Now the fact is that Jesus could have come into Jerusalem and quietly offered a gentle version of his message and provided for the basic needs of the people quietly without stirring up a hornets nest. However the Gospels indicate that Jesus was compelled by his divine mission to articulate a political agenda that challenged social and religious corruption from the perspective of God’s love and expectation for his people. God’s justice demanded that the Temple serve the spiritual and social needs of the people. In that way the Temple would be a representation of God’s seat on earth. However the Temple, the center of power for the Chief Priest (who was appointed by the Roman governor) and the Sanhedrin, was instead serving the power base of Jerusalem corrupt religious leaders and their Roman overseers. Because of this Jesus demonstrated against the corruption of the Temple and in protest he spoke against the authority of the Temple declaring its eventual demise. It was this public demonstration that earned Jesus the cross from the second actors of this drama, the political and religious authority.

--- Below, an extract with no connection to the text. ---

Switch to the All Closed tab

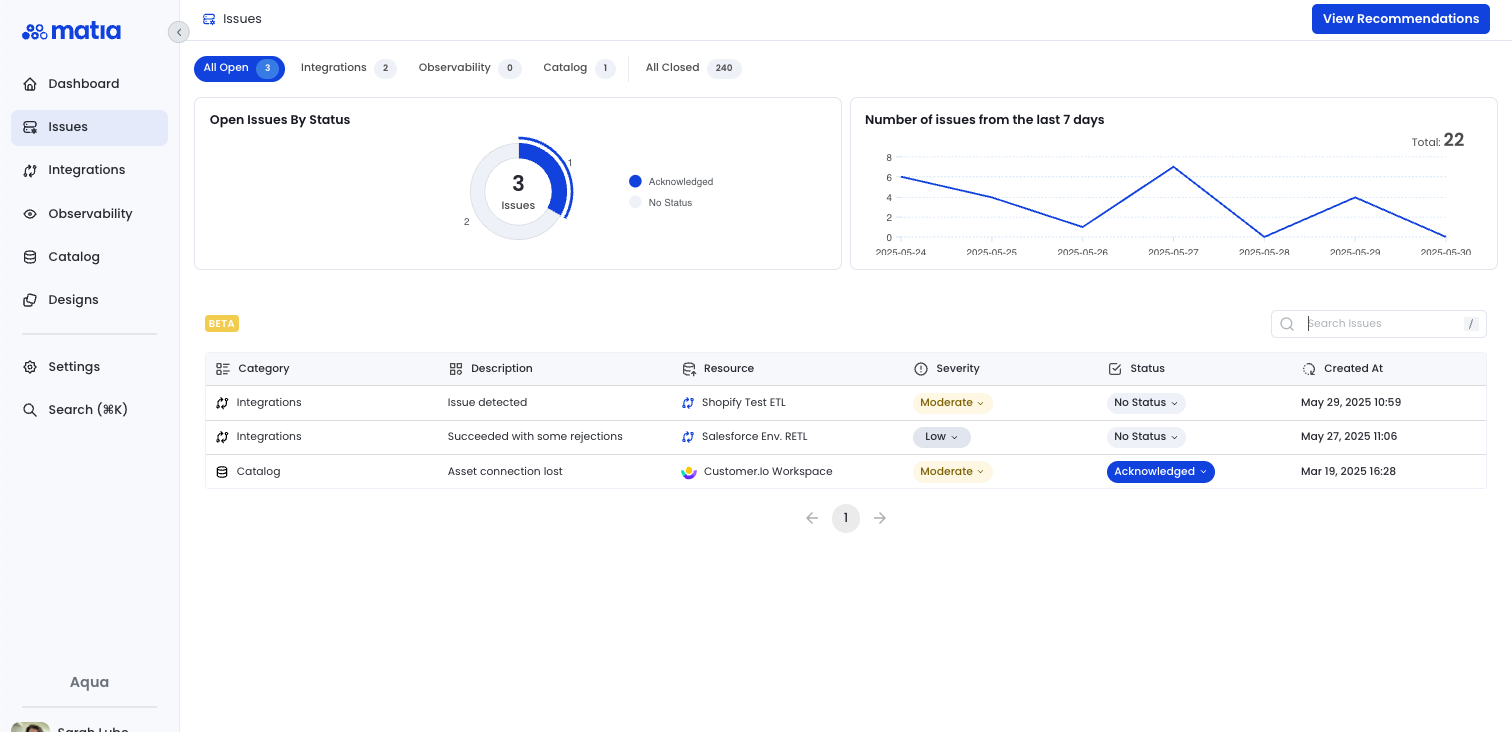(692, 68)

So it was, in a manner consistent with history of the prophets, that the social powers of Jerusalem declared Jesus a criminal and executed him on the cross. The cross then becomes society’s response to Jesus message of God’s great love for all humanity and the social justice that flows from such an indiscriminate and egalitarian love. But God is by no means silent. It is at this point that God breaks into human history and demonstrates his authority in response to an unjust society. God, the third actor in this drama, is the one that raises Jesus from the dead and the disciples (who were at this point confused and afraid over what took place) witness God’s vindication of his suffering servant. The Cross, a tool of social oppression and injustice, is now turned into a symbol of God great love for Jesus and for us all.
This is the political drama that is played out in what we call Holy Week. This then becomes our message of hope as we continue to preach the message of God’s great justice and love for each and every one of us. This love has demands and Jesus demonstrated to us what those demand are. We are to heal, in body and spirit, the wounded and marginalized members of our community. We must place priority on those who suffer in our society and offer a radical message of love and forgiveness for all who are ready to repent from the sins of self-absorption, unjust competition, and the idolatry of greed. But when our own social structures are at fault for going against this indiscriminate and egalitarian love for all humanity then like Jesus we must apply the politics of the Kingdom of God and challenge social structures as well. Society no doubt will respond as they have in the past, with jeers, ridicule and persecution, but our Christian faith tells us that God does stands on our side and will vindicate his prophets of justice and peace.